Comparison to gcrypt
Feature | Recursive Remote | Gcrypt |
---|---|---|
Automatic garbage collection | No | Yes |
Rewrites history | No | Yes |
Prevents implicit force push | Yes | No |
Branches | Multiple repos, each with multiple refs, per branch | 1:1 upstream branches |
Encrypts branch names | Yes | No |
Space Overhead | Triple | None |
Encryption | Per namespace / per branch | Per repo |
Encryption Library | NaCl | GnuPG |
Language | Rust | shell script |
Lines of code | ~2528 | ~970 |
Upstream shallow basis | Yes | No |
Cross platform | Linux only | Yes |
Gcrypt stores the repository in a single commit, which requires rewriting history on push. This is slow and inefficient, and precludes using branch protection and similar mechanisms. It also means that a race is possible between two repositories using the same upstream. Recursive Remote never rewrites history. This means there is no automatic garbage collection, which could be a problem in a high churn repository, as the remote will grow without bound, but is much faster and provides mutual exclusion to push.
Gcrypt is a simple shell script that you can just drop in your path and run.

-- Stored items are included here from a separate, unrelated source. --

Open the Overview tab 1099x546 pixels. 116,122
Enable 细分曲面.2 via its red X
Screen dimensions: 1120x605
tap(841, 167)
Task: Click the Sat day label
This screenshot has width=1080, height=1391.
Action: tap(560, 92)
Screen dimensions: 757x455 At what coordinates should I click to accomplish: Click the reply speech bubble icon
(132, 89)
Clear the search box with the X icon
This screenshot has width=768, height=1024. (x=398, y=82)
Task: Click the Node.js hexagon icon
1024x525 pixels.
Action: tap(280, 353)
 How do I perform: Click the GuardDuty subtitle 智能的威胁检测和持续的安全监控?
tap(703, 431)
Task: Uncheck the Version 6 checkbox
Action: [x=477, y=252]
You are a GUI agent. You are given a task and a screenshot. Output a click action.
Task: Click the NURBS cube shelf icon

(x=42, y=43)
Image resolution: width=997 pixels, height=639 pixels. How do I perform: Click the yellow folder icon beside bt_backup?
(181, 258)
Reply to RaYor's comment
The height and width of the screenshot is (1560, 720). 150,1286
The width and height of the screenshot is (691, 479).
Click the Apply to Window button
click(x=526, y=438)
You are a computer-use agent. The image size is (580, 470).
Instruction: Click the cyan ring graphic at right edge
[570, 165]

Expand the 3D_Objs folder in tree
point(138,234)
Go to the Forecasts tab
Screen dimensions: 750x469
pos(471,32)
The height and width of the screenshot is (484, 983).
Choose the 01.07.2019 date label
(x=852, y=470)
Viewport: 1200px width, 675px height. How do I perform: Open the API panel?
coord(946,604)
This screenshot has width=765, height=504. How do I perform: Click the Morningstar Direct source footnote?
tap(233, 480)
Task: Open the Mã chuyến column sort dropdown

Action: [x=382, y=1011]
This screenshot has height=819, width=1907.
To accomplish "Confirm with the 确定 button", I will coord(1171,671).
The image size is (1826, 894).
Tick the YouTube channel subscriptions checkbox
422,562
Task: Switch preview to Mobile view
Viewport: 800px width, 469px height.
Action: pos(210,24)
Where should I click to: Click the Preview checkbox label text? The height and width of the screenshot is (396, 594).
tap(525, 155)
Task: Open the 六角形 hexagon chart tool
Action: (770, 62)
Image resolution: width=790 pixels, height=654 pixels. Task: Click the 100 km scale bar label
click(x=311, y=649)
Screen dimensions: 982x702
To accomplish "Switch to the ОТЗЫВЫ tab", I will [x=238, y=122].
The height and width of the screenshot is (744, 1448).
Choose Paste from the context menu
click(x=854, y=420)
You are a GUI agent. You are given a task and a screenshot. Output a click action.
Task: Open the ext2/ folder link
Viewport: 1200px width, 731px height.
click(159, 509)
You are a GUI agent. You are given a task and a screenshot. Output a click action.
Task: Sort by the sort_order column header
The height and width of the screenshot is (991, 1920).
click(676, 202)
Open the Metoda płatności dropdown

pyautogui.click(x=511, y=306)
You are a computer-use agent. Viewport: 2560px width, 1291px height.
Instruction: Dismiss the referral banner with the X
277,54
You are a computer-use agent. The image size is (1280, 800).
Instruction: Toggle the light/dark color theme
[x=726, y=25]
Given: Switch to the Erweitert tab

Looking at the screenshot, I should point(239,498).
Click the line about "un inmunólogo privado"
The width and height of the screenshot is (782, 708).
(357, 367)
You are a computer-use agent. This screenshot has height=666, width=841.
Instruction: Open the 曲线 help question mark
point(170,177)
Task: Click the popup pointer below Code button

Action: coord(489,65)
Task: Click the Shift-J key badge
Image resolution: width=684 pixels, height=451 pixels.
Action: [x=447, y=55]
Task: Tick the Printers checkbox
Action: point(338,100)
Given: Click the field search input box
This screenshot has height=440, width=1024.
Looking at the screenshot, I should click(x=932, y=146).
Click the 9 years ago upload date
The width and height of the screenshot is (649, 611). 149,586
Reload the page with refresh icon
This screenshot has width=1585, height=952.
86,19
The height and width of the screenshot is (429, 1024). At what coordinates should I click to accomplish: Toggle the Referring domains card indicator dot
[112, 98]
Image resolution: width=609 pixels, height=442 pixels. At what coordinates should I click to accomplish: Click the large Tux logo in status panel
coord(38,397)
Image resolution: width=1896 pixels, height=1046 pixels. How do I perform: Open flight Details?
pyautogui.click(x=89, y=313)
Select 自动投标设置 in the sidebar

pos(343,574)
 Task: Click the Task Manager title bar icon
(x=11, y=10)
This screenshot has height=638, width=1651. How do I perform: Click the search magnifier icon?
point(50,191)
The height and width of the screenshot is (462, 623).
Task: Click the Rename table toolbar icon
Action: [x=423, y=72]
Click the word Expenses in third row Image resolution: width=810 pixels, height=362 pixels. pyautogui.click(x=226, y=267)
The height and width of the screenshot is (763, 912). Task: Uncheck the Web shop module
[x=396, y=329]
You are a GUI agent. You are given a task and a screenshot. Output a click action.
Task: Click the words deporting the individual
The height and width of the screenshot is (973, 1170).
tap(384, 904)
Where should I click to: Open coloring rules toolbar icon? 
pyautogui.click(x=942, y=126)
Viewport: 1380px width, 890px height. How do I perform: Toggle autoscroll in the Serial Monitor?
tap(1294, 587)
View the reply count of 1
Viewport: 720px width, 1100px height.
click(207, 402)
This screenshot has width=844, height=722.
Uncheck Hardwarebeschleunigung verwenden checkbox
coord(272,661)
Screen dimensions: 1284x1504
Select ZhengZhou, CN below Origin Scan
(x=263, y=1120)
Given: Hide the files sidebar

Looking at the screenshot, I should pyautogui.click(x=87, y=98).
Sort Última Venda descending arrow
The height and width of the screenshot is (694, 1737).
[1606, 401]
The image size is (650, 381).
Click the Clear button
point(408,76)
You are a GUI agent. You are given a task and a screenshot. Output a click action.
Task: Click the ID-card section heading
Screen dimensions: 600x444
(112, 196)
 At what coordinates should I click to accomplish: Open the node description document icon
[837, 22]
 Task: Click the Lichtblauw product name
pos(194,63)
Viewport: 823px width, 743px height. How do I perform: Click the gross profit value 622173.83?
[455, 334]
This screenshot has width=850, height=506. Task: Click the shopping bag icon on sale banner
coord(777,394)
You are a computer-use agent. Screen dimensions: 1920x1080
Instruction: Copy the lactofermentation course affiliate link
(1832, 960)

Recursive Remote is a Rust binary that must be compiled, and depends indirectly on OpenSSL, which can make it frustrating to build on some platforms.
Recursive Remote relies on two copies of upstream, one for resolving push semantics and one to track upstream. These can be deleted at any time, but will be recreated on next use.
Gcrypt relies on GnuPG, which in my experience is brittle to script, and tends
to rely on per-user keyrings stored centrally1. Recursive Remote uses NaCL
with a simpler model where each repository's key is either stored in .git/config
or in a file (potentially in the repository itself), independent of ~/.gnupg
.
They both have their advantages, but the latter is a much better fit for my use
case. I'm open to adding GnuPG support but probably won't write it myself.
Gcrypt uses a simple 1:1 mapping between local repository refs and the encrypted remote. Recursive Remote can store multiple refs per "namespace", and multiple namespaces per upstream branch. In practice, this means that you can store all your repositories on a single branch of the upstream repository.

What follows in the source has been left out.